Because something else was in the photo.

She narrowed her eyes. The box.

He was carrying something—tucked under the assassin’s arm like it was nothing. But even in the low-res image, it looked... off. Too clean. Too deliberate. The symbols printed on the cardboard weren’t in any language she recognized. Not at first.

Lilly zoomed in, her fingers flying across her mechanical keyboard, tapping and scrolling as her dual monitors flickered with cross-referenced scans, language databases, and symbol recognition software. The search took less than two minutes. Her stomach dropped in two seconds flat.
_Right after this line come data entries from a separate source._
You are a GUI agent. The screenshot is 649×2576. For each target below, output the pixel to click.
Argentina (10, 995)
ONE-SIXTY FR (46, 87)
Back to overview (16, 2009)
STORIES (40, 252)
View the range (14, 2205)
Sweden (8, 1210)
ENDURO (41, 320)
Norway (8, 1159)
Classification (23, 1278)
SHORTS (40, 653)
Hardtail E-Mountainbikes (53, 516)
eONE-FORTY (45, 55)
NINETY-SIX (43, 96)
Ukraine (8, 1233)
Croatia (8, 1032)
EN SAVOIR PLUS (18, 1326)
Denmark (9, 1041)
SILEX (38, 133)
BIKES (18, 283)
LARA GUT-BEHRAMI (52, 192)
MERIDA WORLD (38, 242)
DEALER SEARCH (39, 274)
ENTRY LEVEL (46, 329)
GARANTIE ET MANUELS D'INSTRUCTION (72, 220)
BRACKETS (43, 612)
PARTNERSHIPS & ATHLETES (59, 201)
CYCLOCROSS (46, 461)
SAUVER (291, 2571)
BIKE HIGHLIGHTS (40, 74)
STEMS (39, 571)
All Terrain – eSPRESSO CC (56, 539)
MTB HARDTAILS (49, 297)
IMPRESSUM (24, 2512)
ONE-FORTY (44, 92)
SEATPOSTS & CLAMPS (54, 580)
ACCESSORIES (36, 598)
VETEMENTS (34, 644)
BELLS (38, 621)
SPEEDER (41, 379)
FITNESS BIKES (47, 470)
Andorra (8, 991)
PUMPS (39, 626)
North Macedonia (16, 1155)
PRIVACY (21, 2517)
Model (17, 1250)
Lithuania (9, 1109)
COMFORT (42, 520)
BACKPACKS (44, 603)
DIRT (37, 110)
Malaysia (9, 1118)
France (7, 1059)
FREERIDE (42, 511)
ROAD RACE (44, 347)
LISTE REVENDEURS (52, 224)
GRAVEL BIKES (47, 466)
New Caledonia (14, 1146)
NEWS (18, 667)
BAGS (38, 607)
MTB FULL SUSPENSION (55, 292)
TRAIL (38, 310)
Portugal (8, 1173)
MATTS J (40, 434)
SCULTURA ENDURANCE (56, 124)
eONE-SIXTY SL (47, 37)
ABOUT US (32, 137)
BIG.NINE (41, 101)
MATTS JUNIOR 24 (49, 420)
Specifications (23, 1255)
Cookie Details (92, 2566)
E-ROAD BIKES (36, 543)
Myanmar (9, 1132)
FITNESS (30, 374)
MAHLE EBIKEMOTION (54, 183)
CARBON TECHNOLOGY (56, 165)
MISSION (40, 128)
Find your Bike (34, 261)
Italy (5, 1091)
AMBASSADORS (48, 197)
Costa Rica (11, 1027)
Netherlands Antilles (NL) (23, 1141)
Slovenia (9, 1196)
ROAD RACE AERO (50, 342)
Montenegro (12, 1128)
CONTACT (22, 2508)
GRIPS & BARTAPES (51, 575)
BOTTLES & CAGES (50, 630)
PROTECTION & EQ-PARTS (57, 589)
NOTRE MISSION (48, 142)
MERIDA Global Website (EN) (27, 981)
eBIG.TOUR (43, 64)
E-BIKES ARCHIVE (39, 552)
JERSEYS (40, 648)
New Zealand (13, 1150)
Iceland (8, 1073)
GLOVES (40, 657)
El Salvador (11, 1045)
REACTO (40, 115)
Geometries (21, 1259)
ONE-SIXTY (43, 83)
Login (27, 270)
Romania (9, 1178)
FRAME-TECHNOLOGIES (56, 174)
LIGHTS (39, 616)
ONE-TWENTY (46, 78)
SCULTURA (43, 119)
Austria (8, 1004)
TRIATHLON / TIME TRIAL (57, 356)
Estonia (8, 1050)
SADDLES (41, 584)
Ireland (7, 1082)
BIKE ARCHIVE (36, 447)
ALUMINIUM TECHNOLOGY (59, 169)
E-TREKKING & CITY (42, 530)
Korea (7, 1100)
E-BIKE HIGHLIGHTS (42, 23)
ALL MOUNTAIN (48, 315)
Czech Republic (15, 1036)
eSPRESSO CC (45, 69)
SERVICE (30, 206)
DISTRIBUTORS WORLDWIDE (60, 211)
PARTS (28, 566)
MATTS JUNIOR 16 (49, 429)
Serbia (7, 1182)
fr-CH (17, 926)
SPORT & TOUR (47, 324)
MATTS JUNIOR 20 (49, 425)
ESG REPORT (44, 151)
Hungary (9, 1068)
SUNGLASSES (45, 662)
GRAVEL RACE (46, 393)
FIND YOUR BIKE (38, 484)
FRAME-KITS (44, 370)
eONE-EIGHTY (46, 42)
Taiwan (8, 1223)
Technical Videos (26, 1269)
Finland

The symbols translated to one word: Explosives.

Her breath caught. Her hands froze mid-keystroke.

Oh no!

Her mind went blank for a heartbeat. Then it came rushing back in—a tidal wave of nausea and rage. What was he planning? Who was he going to blow up now? A government building? A school? A family? Was someone else about to lose everything the way she had?

“No,” she whispered hoarsely, shaking her head. “Not again.”

She wouldn’t let him vanish. Not this time.

The law had failed. The world had moved on. But Lilly hadn't. She wouldn’t.

Her jaw clenched. Her heart was racing so fast it hurt.

She would stop him. If it was the last thing she did.

Because no one else was watching. But she was.